The UK is a European country – and proud of our European heritage – but we are also a country that has always looked beyond Europe to the wider world. That is why we are one of the most racially diverse countries in Europe, one of the most multicultural members of the European Union, and why – whether we are talking about India, Pakistan, Bangladesh, America, Australia, Canada, New Zealand, countries in Africa or those that are closer to home in Europe – so many of us have close friends and relatives from across the world. We will continue to attract the brightest and best to work or study in Britain – we are at this moment short listing candidates from Botswana for our prestigious Chevening scholarships.
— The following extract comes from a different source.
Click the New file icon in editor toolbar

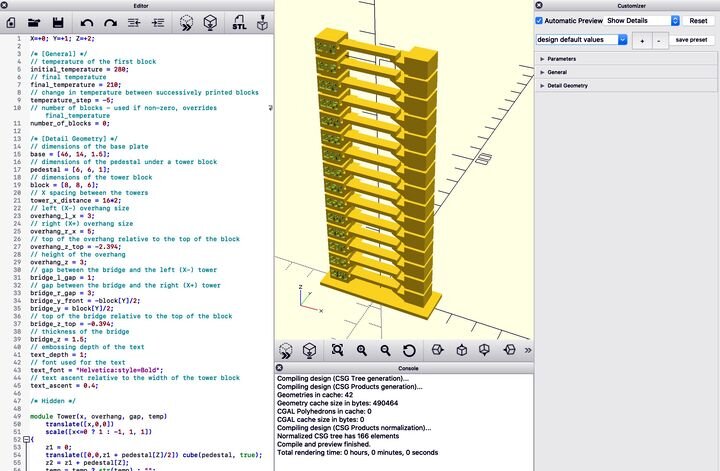point(12,21)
The UK is a great, global, trading nation and one of the firmest advocates for free trade anywhere in the world. We want to get out into the wider world, to trade and do business all around the globe. One key element of a Global Britain is the ability for the UK to strike our own trade agreements with countries like Botswana.
UK companies already invest significantly in Botswana, and we are working to support other new investors to bring skills and expertise to support Botswana’s economic diversification. We are continuing work with Botswana on its investment framework, including the development of Public Private Partnerships. And our development programmes across the region continue to support some of the biggest environmental challenges, including water management.
So the message for Botswana is that, while we are leaving the European Union, we are not stepping back from the world. It means, as we’ve set out, that we are an outward looking country, a country that welcomes global talent and investment to Britain, a country that will play its part to the full in our global role contributing to security, peace and prosperity across the world, including in Botswana.